USDCAD plunged by 1.2% in the first trading day of June, sliding back below its simple moving averages (SMAs) to mark a new two-week low of 1.3417 on Friday.
The fast downside correction follows the double top creation around the tough resistance of 1.3650, which raised the risk of a bearish continuation. Overall, there are barely any bullish signs in the market, although a pause or a rebound near the 1.3400 level cannot be excluded as the stochastic oscillator is quickly approaching its 20 oversold level. The RSI has crossed back below its 50 neutral mark, while the MACD has inched below its red signal line. Moreover, the price is trading some distance above the lower Bollinger band, suggesting that the decline has still some room to run.

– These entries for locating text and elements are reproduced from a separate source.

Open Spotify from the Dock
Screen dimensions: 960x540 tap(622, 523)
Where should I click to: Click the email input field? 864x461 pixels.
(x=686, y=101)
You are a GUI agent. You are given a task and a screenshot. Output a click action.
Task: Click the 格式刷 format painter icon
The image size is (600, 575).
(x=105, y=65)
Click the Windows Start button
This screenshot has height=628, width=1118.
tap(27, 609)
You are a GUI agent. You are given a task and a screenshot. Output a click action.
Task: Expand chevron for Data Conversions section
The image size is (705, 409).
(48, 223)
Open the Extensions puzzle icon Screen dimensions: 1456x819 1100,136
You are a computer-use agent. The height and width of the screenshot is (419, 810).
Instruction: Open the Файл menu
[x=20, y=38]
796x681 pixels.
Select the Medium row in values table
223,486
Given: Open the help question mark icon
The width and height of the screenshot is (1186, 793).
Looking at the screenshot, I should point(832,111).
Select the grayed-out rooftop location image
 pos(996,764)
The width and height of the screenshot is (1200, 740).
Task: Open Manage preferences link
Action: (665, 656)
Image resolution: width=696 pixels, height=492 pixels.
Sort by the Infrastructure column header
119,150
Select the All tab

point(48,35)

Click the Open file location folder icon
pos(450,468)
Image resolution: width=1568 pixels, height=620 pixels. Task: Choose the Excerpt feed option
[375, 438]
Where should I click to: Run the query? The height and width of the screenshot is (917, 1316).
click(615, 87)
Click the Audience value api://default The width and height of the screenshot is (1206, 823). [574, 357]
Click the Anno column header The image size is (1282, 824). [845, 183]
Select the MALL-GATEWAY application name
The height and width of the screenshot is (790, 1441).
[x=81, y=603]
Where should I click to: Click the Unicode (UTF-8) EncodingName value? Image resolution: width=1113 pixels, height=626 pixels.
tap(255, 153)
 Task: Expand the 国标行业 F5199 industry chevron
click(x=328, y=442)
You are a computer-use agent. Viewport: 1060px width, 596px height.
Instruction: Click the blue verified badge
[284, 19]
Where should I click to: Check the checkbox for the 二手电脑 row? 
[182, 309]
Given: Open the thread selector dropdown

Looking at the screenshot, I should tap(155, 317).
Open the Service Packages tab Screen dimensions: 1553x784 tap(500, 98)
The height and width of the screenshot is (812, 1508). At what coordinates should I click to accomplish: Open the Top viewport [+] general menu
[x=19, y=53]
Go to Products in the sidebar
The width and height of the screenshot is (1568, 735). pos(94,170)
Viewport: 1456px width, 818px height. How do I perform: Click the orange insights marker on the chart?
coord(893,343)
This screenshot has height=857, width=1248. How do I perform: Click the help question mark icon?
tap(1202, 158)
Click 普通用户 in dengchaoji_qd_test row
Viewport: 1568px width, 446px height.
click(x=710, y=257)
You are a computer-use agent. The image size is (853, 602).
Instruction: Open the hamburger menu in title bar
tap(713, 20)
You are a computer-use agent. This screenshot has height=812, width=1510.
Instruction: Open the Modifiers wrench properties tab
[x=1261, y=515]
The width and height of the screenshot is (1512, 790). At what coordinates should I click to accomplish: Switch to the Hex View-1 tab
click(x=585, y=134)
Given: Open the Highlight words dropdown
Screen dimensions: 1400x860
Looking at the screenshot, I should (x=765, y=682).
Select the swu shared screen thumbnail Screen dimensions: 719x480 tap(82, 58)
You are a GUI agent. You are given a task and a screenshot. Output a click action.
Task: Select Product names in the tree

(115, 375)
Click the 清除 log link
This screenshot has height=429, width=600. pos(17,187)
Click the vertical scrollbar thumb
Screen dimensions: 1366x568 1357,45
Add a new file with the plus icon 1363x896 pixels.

In trend signals, a bearish cross between shorter and longer SMAs is in progress. If successfully completed, traders may start to worry about a broad negative trend reversal, especially if the price breaks its six-month range below the 1.3340 floor. This is where the 38.2% Fibonacci retracement of the 1.4667-1.2007 downleg intersects the support line from November. Hence, a decisive close lower and below 1.3300 could see a depreciation towards the key 1.3225 handle. Another breakdown here may drive the pair towards the 1.3135 barrier.
Conversely, a bounce back above the SMAs at 1.3500 might lift the price up to the 1.3650 ceiling. A move higher could initially stall around the constraining zone of 1.3740 before targeting the tough 1.3800-1.3820 resistance territory. The bulls will need to climb that wall to clear the way towards the 2022 top of 1.3976.
In brief, USDCAD could stay under sellers’ control in the short term, with the confirmation expected to come below 1.3400.